● **Excerpted data**:
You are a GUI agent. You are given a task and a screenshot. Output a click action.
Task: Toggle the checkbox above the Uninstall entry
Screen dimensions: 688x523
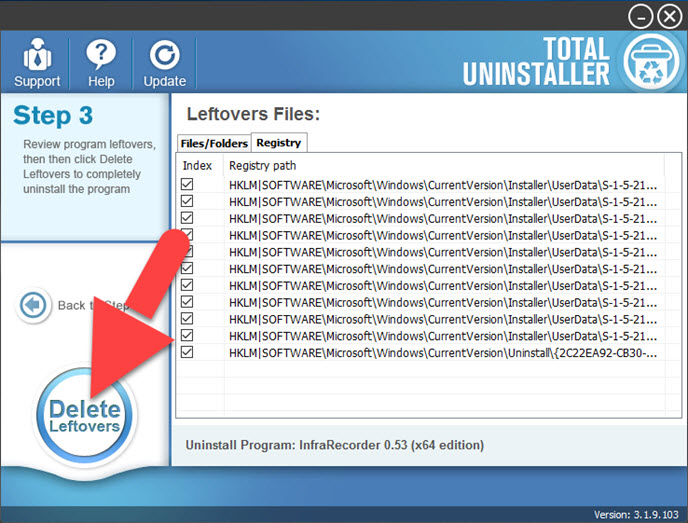pos(187,336)
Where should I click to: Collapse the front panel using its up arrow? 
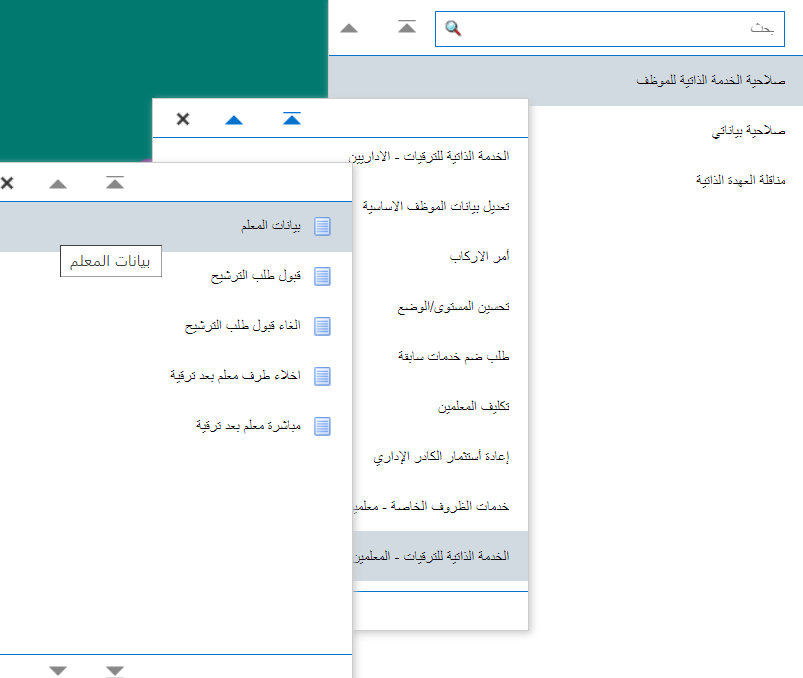[x=58, y=183]
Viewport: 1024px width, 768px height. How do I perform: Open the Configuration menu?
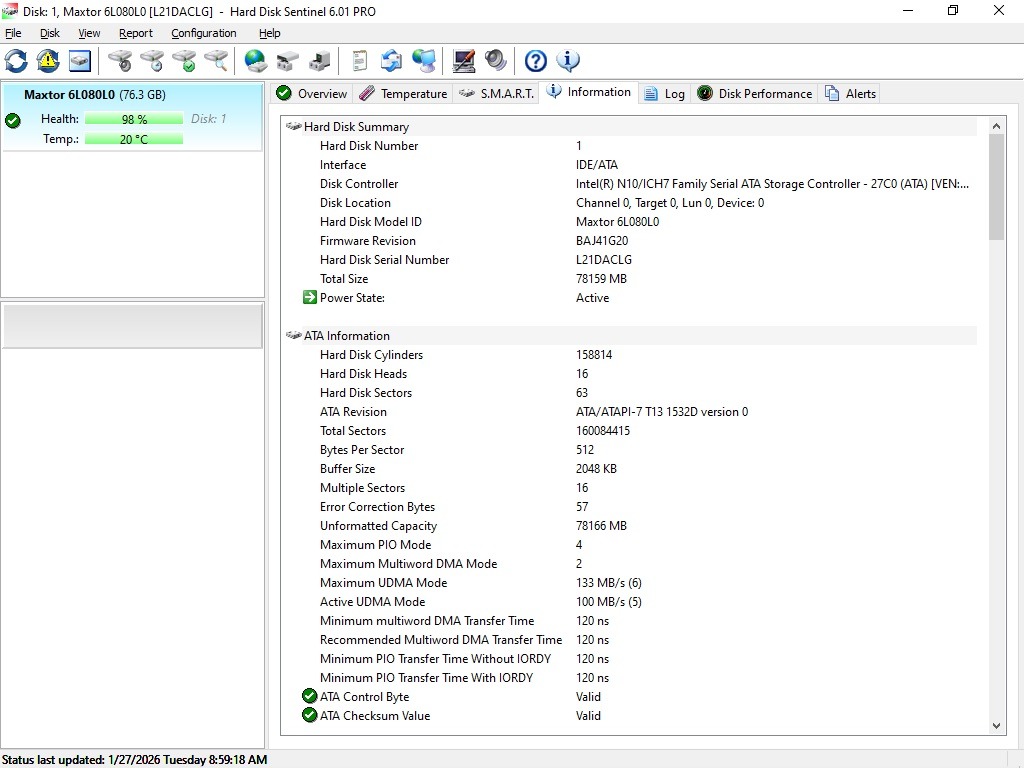point(203,33)
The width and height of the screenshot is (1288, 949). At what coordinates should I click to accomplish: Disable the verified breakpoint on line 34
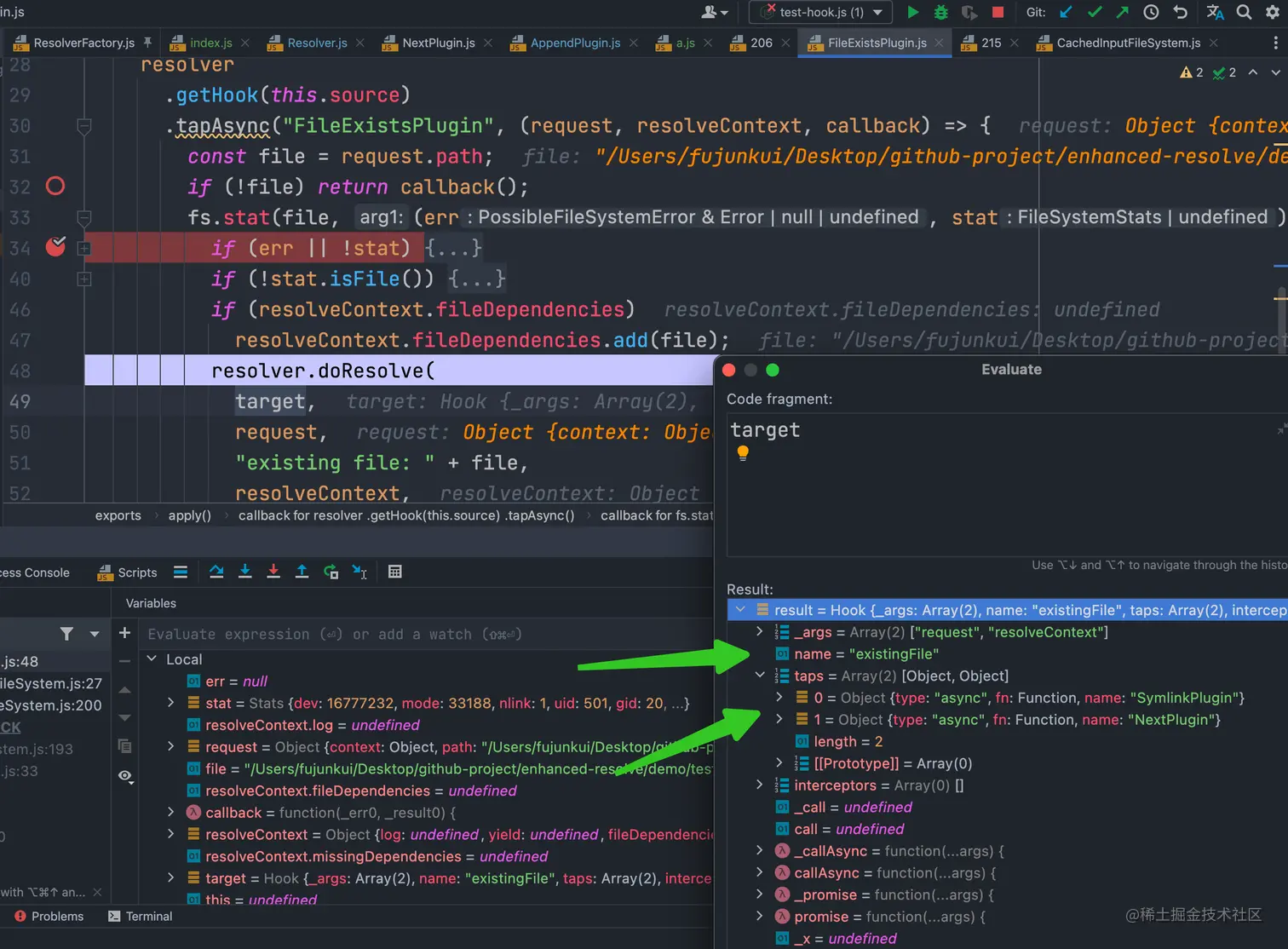pos(55,247)
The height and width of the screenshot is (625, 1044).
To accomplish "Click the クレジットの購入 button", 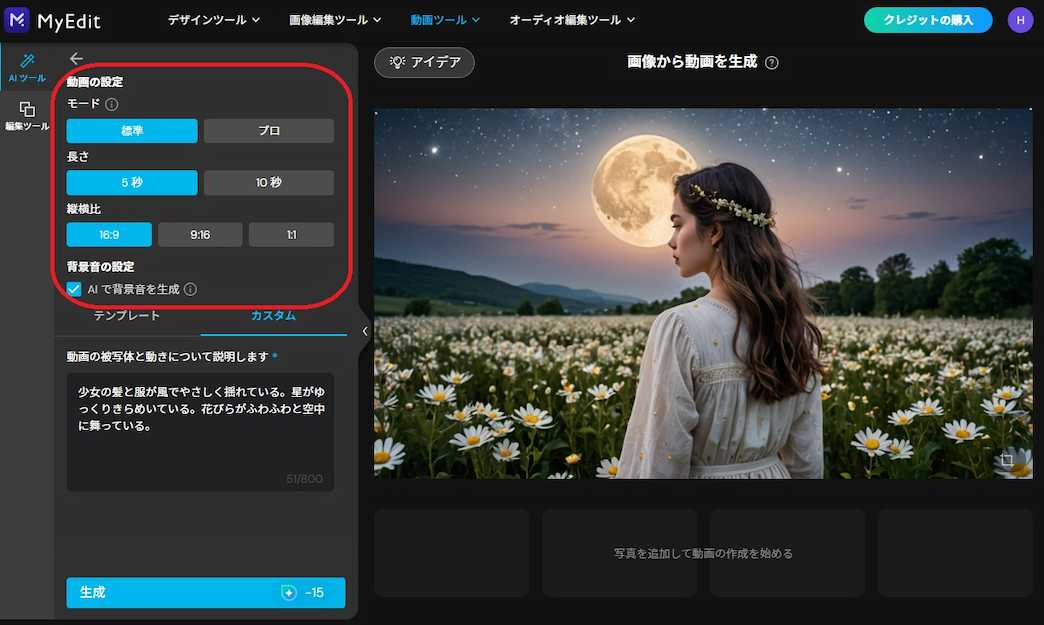I will [x=928, y=19].
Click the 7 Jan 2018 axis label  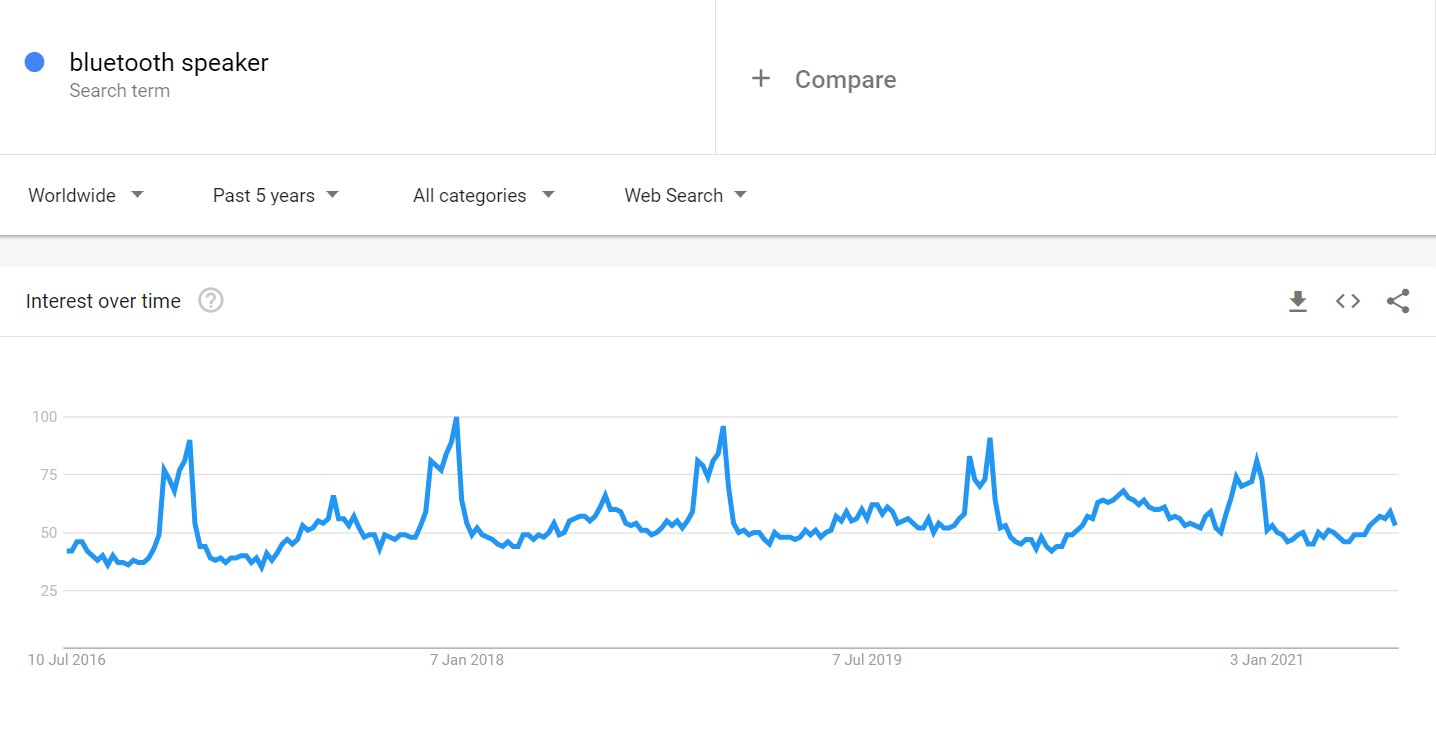pos(467,660)
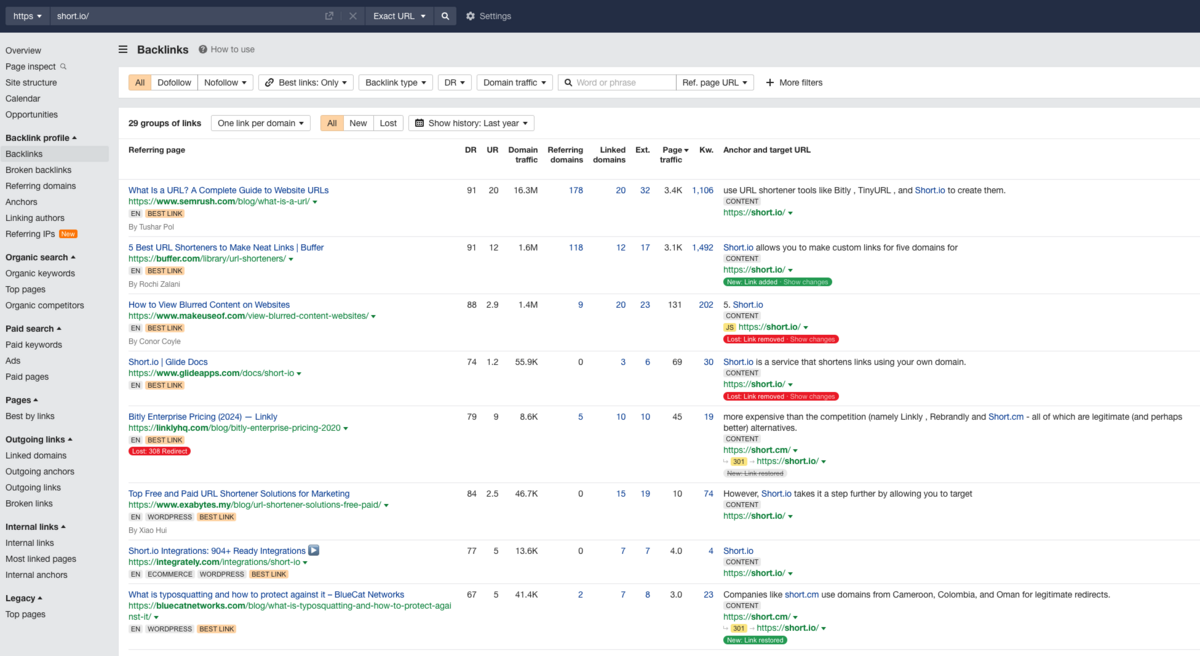This screenshot has width=1200, height=656.
Task: Click the How to use help icon
Action: [203, 49]
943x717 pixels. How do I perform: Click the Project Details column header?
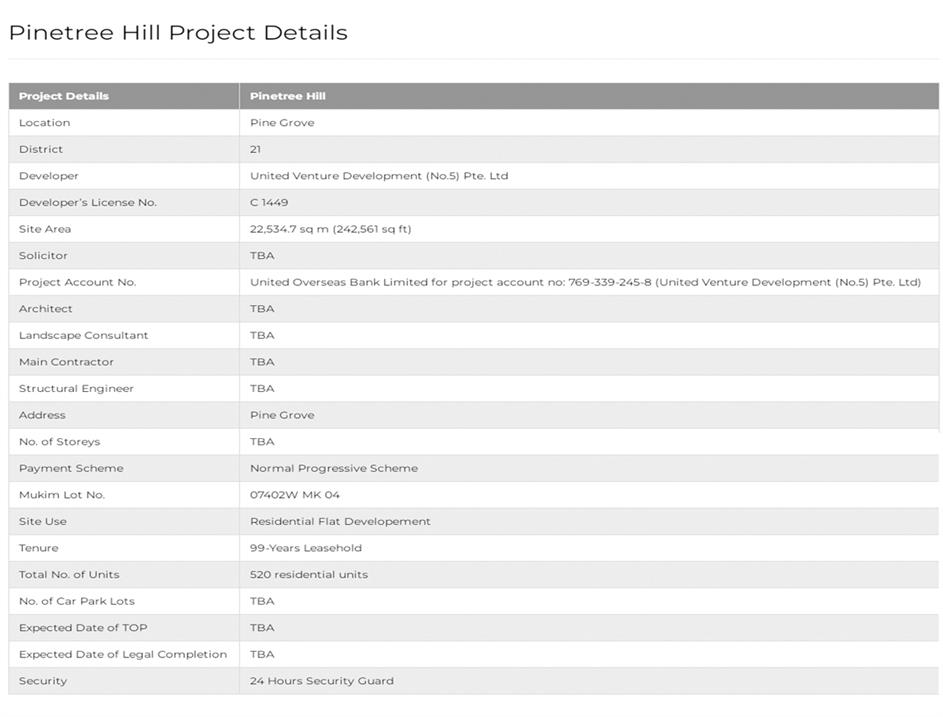(64, 96)
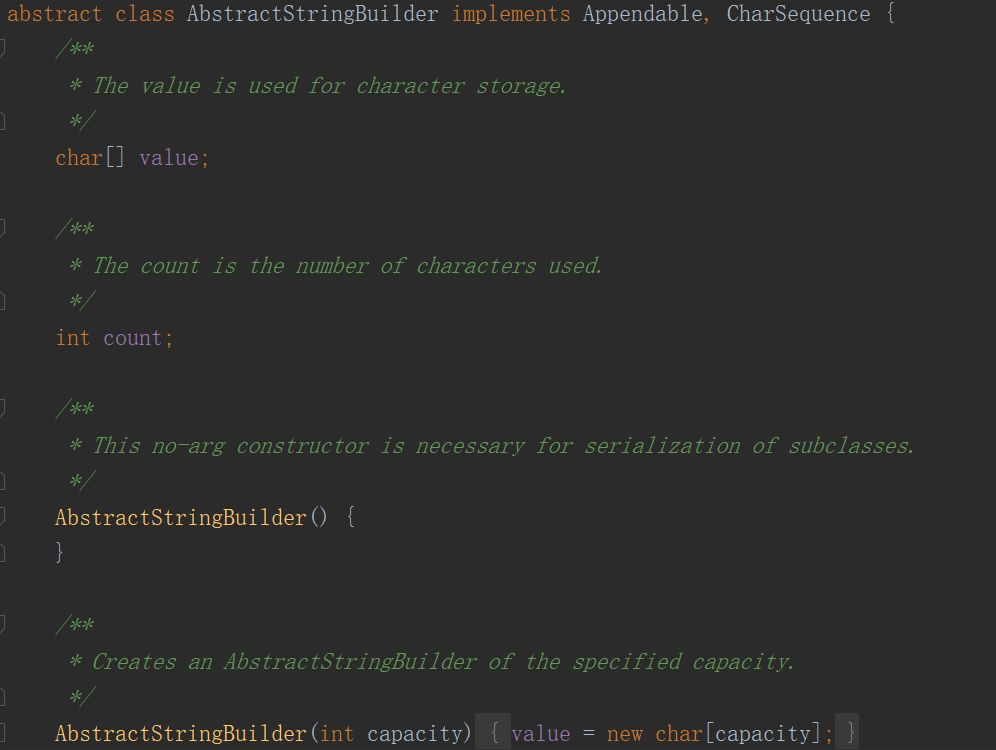Click the folded closing brace placeholder after 'char[capacity];'

pos(851,733)
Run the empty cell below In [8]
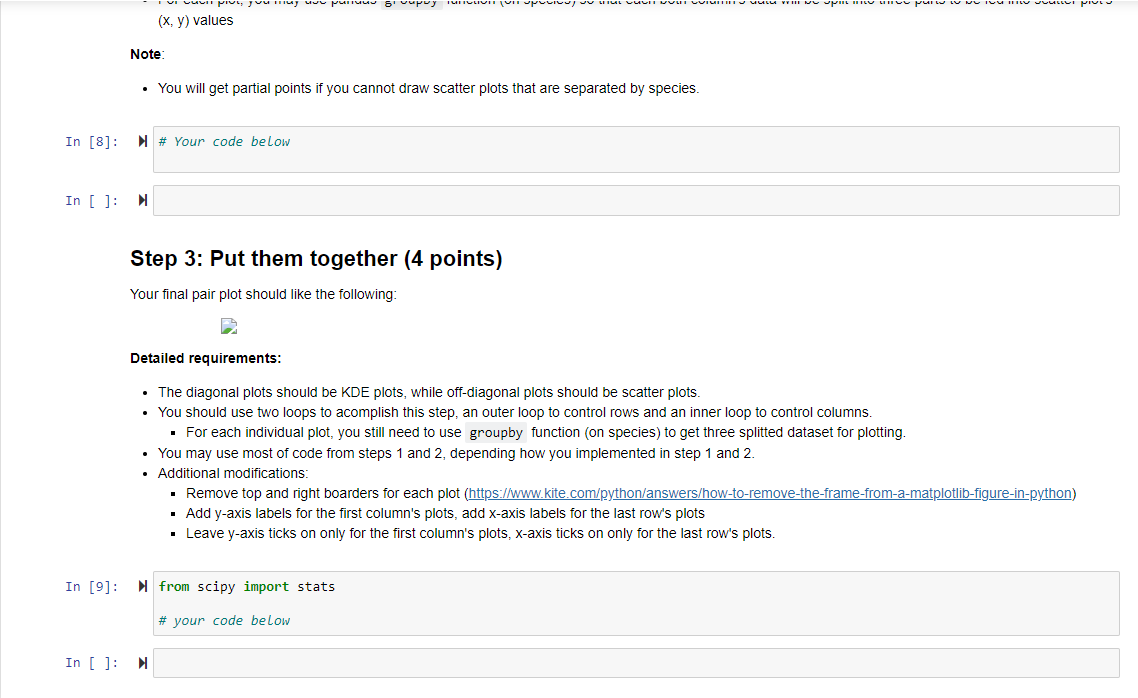1138x698 pixels. pos(143,199)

● **Exercise instructions**:
Copy word for word the lines from the one containing "943x717 pixels. How" through the final line, inclusive, leaving out the pictures.

● **Result**:
943x717 pixels. How do I perform: Click the Project Details column header?
(64, 96)
Click the folded closing brace placeholder after 'char[capacity];'

pos(851,733)
Run the empty cell below In [8]
1138x698 pixels. pos(143,199)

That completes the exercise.